===== Exercise inputs

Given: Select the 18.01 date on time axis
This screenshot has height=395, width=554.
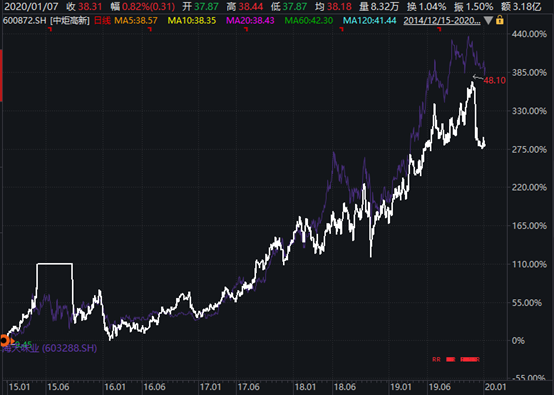Looking at the screenshot, I should click(305, 387).
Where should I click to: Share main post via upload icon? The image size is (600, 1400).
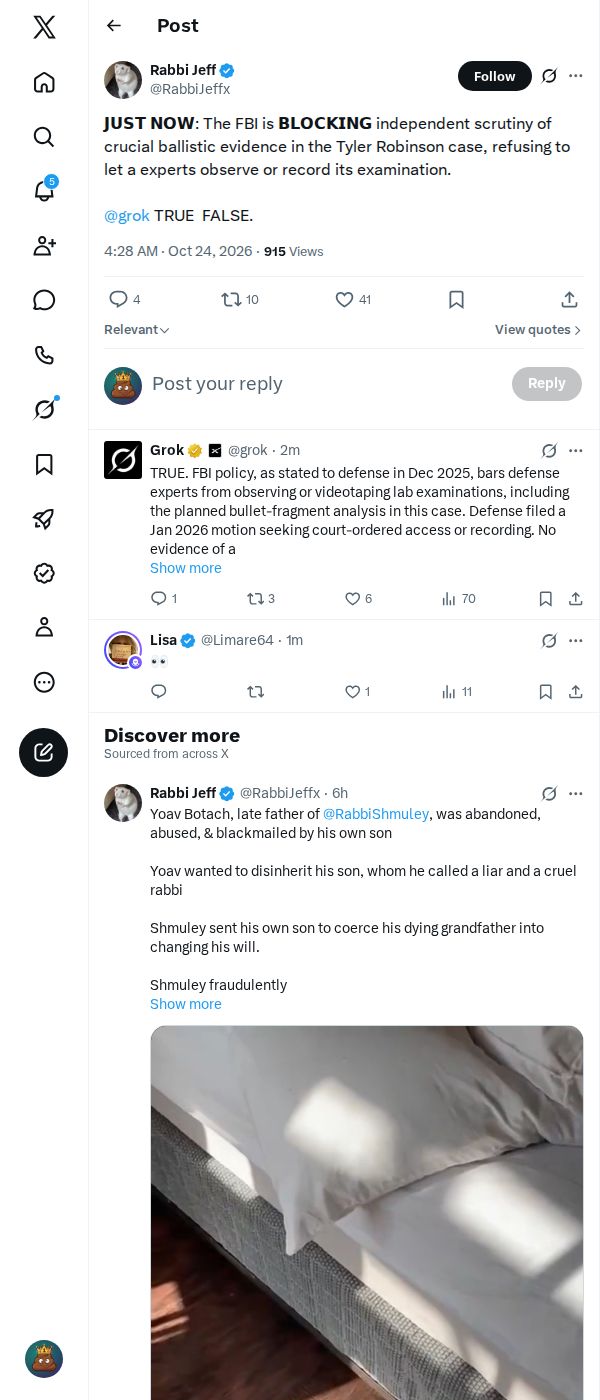569,299
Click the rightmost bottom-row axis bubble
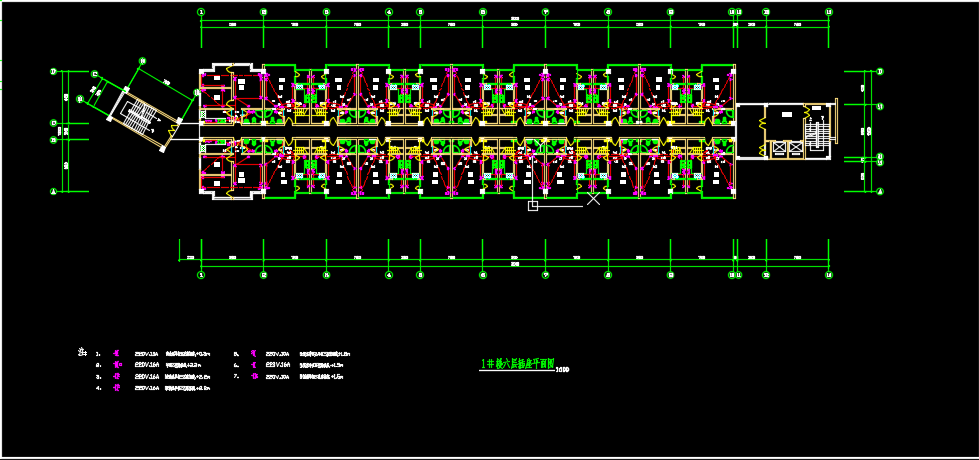979x460 pixels. pos(829,273)
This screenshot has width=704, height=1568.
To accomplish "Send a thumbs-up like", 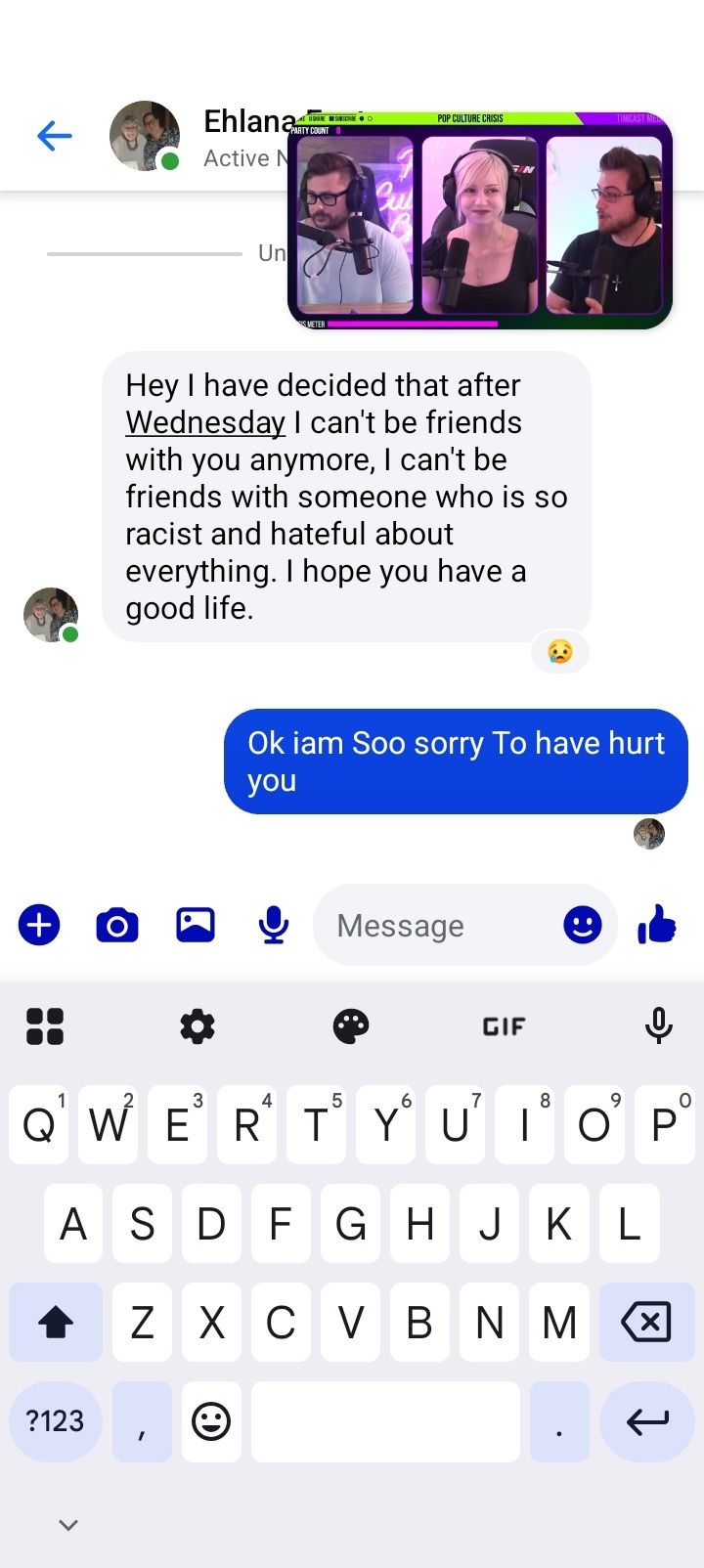I will tap(657, 924).
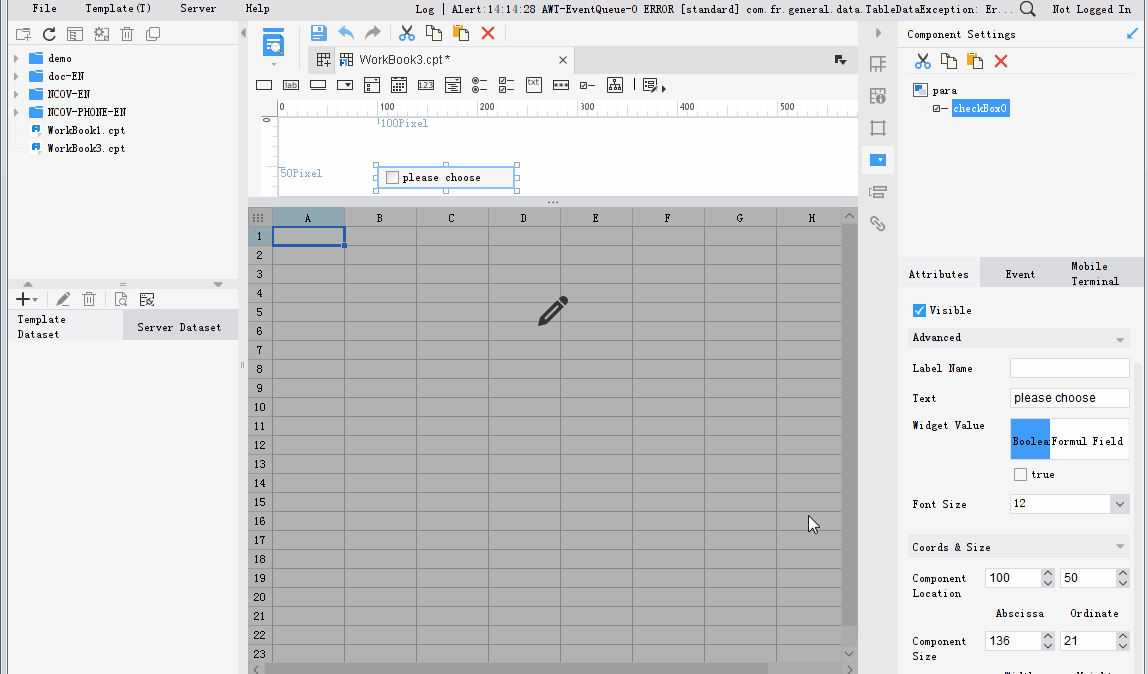Select the Number editor widget icon

[x=425, y=85]
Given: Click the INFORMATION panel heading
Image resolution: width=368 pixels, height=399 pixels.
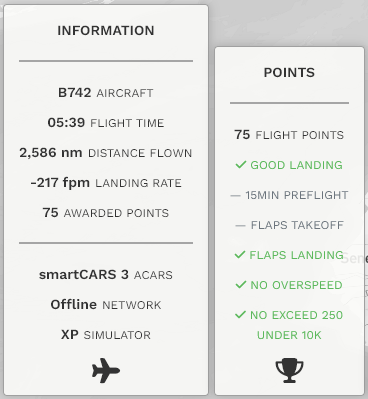Looking at the screenshot, I should pyautogui.click(x=106, y=31).
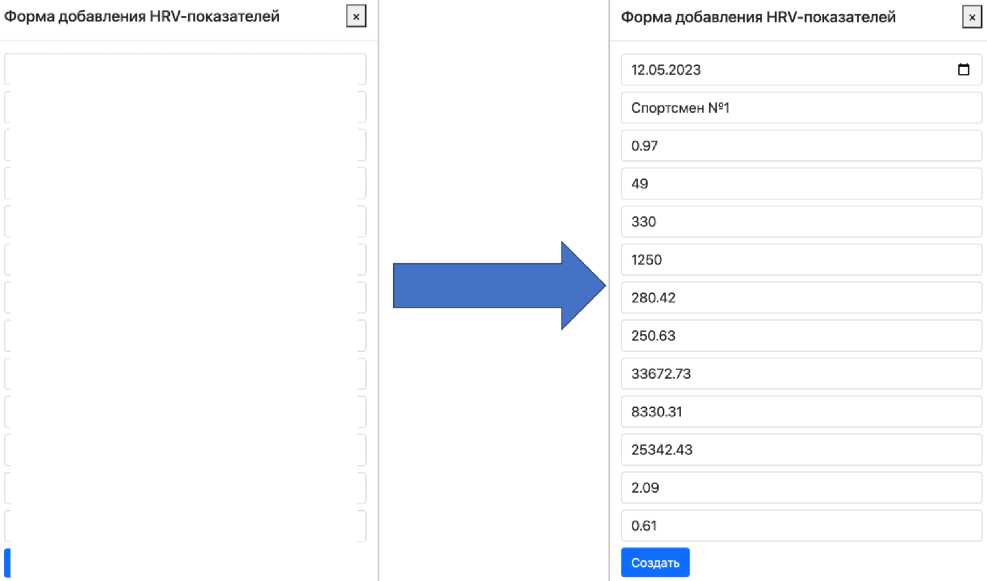Click the input with value 2.09
The width and height of the screenshot is (987, 581).
800,488
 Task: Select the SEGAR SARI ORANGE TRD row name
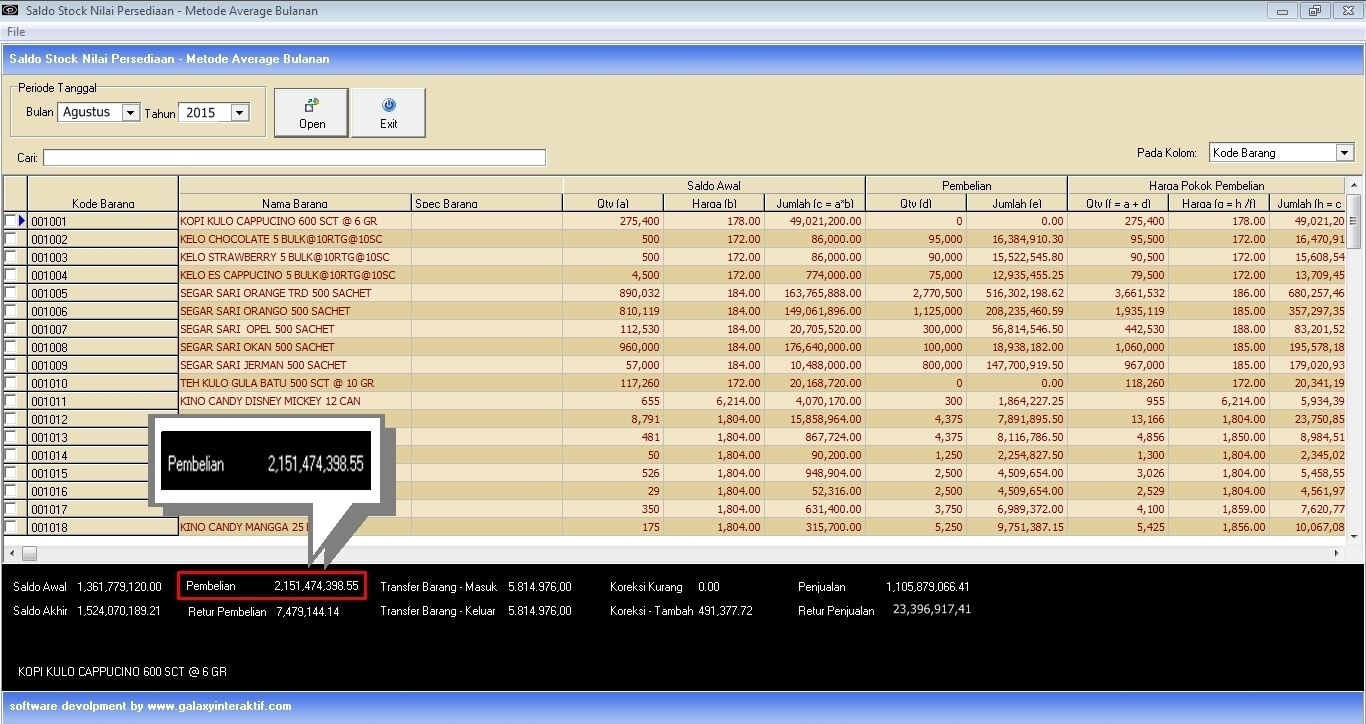point(276,293)
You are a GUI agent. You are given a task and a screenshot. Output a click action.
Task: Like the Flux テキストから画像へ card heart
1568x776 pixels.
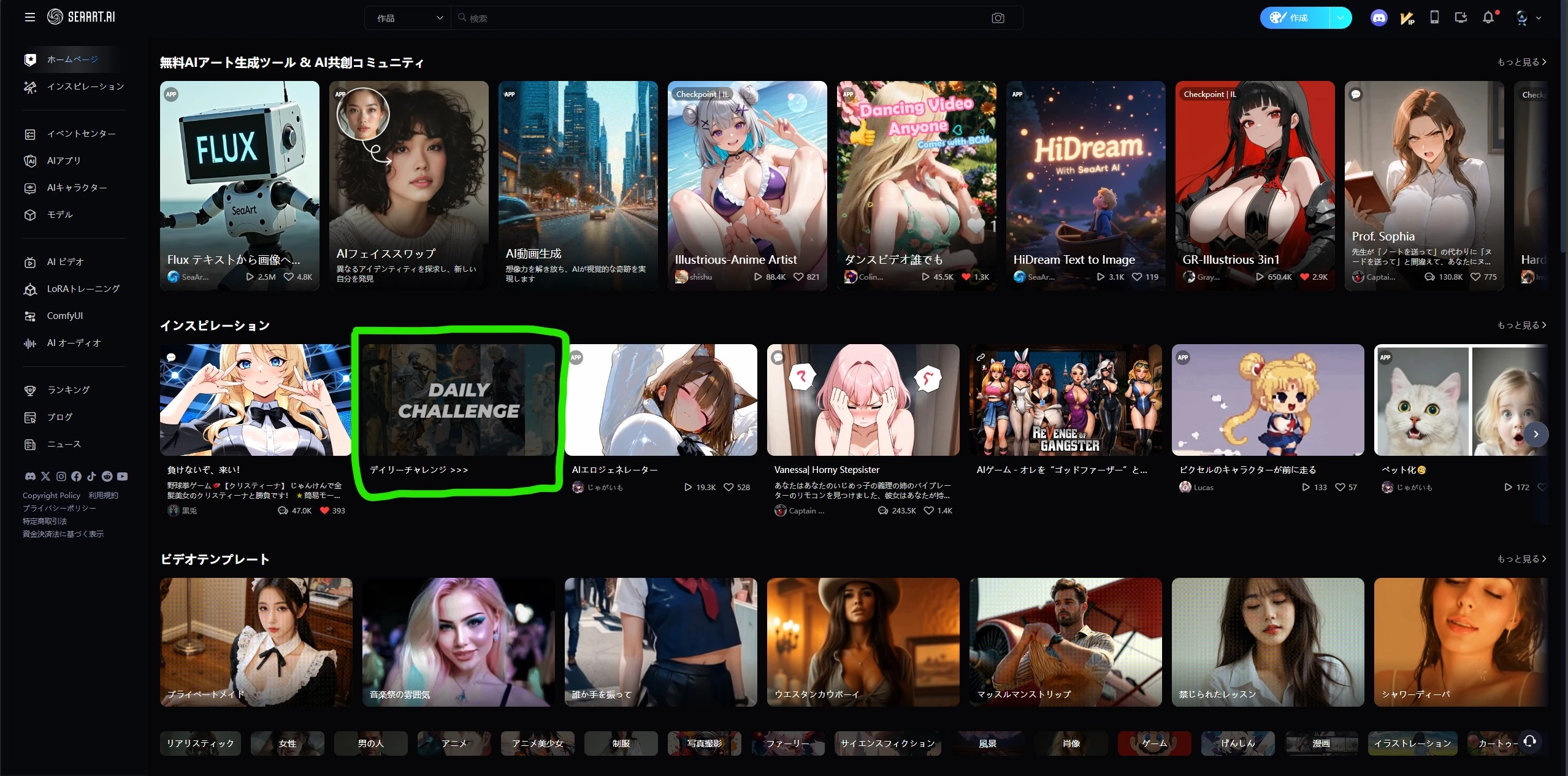pos(288,277)
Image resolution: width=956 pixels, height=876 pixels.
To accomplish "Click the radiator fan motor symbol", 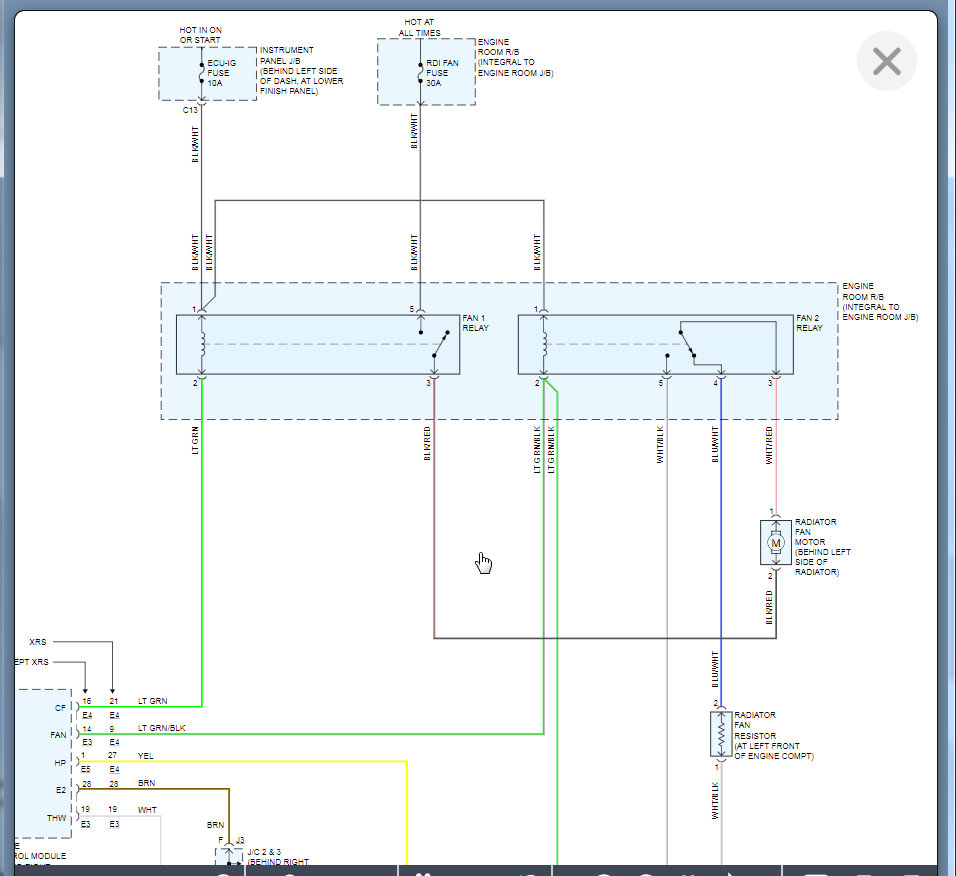I will [x=775, y=543].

==========

The problem: Please rewrite the entries starting with the line that contains "Given: Click the INFORMATION panel heading" and going on through the line that contains "pos(288,277)", with "heading" replaced by "title" and nothing else changed. Leave the pictures out of your answer.

Written response:
Given: Click the INFORMATION panel title
Image resolution: width=368 pixels, height=399 pixels.
Looking at the screenshot, I should pyautogui.click(x=106, y=31).
Click the input with value 2.09
The width and height of the screenshot is (987, 581).
800,488
 Task: Select the SEGAR SARI ORANGE TRD row name
point(276,293)
You are a GUI agent. You are given a task and a screenshot. Output a click action.
Task: Like the Flux テキストから画像へ card heart
1568x776 pixels.
pos(288,277)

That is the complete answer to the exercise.